The LFN-YOLO model excels in underwater object detection, particularly in terms of accuracy and lightweight design. This can be attributed to our specially designed deep learning-based object detection network, which seamlessly integrates various modules to address the inherent challenges of the underwater environment. Importantly, the architecture of the LFN-YOLO network was not specifically designed for our experimental dataset, highlighting the network’s broad applicability and strong generalization capabilities in underwater tasks. To further evaluate its effectiveness, we compared LFN-YOLO with other leading object detection algorithms using the TrashCan dataset (Hong et al., 2020). This dataset comprises 7,212 underwater images, featuring 22 categories of underwater objects such as debris, ROVs, and various marine species. The images were sourced from the J-EDI (JAMSTEC E-library of Deep-sea Images), managed by the Japan Agency for Marine-Earth Science and Technology (JAMSTEC).

Table 4 presents the comprehensive experimental results of LFN-YOLO compared to other models on the TrashCan dataset. Our model achieved a mAP@0.5 of 66.2%, demonstrating a significant advantage in accuracy over other algorithms, while also being more lightweight in terms of model parameters and GFLOPs compared to many real-time detection algorithms.
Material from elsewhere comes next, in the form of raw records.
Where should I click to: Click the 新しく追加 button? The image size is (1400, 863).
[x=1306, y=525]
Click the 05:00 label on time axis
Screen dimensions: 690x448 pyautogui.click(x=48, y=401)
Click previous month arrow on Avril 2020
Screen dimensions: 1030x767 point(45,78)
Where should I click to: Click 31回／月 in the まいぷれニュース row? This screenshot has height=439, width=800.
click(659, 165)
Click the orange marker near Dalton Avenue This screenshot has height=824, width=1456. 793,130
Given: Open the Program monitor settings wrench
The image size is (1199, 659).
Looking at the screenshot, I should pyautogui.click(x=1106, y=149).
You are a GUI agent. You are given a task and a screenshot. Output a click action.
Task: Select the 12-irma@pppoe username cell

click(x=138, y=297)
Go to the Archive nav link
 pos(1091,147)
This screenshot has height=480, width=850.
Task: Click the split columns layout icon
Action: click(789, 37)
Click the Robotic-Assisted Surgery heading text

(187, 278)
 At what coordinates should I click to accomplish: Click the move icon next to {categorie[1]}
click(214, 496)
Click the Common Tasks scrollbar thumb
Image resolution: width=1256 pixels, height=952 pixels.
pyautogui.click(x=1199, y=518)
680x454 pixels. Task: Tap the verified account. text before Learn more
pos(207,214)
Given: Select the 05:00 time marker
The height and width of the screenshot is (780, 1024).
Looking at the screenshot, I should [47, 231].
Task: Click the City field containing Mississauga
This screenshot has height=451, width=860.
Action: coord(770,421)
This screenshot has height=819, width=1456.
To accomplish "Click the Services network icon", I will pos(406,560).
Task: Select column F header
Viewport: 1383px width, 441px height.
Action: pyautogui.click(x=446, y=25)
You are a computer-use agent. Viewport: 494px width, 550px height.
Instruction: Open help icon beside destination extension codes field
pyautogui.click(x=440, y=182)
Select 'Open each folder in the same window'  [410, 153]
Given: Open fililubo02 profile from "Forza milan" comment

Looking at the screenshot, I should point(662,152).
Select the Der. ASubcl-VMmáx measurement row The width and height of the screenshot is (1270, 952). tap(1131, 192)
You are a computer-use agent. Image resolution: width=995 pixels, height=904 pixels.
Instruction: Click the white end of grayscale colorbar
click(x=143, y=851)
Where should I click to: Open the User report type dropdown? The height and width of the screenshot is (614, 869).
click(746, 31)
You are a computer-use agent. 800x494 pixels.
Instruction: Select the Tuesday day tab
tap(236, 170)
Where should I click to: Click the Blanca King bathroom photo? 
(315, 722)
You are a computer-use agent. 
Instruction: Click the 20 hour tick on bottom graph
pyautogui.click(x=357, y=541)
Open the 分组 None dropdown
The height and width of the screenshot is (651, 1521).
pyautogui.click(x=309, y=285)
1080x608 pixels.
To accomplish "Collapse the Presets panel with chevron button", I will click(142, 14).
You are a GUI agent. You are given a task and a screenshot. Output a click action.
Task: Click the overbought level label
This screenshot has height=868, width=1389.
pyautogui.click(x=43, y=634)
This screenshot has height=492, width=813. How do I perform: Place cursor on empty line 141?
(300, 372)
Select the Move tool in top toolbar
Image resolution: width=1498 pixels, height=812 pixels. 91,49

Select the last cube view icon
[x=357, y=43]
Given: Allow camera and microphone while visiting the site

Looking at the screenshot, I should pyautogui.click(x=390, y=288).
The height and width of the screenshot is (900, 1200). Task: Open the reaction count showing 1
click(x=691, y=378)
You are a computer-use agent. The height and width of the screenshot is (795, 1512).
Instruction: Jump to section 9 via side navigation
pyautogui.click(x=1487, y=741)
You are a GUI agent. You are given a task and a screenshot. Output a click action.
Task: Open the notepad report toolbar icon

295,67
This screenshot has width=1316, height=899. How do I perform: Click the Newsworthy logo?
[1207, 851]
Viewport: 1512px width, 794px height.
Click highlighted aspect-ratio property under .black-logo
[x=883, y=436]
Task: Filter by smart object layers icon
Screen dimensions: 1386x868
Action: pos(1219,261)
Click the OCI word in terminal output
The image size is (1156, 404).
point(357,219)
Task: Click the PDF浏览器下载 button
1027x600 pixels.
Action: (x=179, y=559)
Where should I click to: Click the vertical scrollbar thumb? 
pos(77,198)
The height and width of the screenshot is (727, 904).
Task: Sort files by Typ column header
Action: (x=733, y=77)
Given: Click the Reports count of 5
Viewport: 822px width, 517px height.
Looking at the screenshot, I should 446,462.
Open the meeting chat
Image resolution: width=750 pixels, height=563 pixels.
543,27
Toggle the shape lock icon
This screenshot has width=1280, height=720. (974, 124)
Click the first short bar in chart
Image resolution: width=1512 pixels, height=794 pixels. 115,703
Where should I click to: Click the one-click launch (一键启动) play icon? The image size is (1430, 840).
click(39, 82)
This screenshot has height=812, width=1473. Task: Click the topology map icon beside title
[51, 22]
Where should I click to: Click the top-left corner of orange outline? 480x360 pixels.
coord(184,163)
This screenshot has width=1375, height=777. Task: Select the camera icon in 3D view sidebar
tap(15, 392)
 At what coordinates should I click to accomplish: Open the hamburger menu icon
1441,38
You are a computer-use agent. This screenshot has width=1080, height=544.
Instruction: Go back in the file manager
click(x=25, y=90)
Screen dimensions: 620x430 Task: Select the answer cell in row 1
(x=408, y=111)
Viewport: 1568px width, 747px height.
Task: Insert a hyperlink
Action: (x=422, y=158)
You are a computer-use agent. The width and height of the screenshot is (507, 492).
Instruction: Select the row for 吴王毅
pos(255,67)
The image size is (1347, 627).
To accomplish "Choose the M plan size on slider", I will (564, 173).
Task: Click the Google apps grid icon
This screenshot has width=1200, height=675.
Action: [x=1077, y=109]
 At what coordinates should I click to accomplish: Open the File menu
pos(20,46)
Figure 12 shows the detection results of LFN-YOLO across four different underwater environments in the TrashCan dataset. In particularly challenging conditions where human vision struggles to discern objects that blend almost seamlessly with their surroundings, LFN-YOLO can accurately and effectively detect these targets. As illustrated in Figures 12A, B , even in scenarios with extremely low contrast and densely clustered small objects, the model successfully identifies underwater targets. Similarly, in Figures 12C, D , LFN-YOLO demonstrates strong robustness in detecting objects in complex backgrounds with occlusions.

Table 4

Experimental results of LFN-YOLO and other object detection models on the TrashCan dataset, with the best results highlighted in bold.

Model	Parameters/M	GFLOPs	mAP@0.5/%	mAP@0.5:0.95/%
Faster R-CNN	41.4	135	55.3	38.2
RT-DETR	32.8	109	61.4	44.2
YOLOv5n	2.7	7.8	61.7	43.7
YOLOv6-N	4.5	11.9	58.8	41.6
YOLOv7-tiny	6.2	13.2	65.9	45.0
YOLOv8n	3.2	8.9	64.1	45.8
YOLOv9t	2.0	7.9	63.9	45.6
YOLOv10n	2.7	8.4	61.0	43.6
YOLOv11n	2.6	6.5	63.4	45.3
SSD	26.3	116.2	58.1	40.4
LFN-YOLO	2.7	7.2	66.2	47.1

Figure 12

(A–D) Detection results of LFN-YOLO in four different underwater environments.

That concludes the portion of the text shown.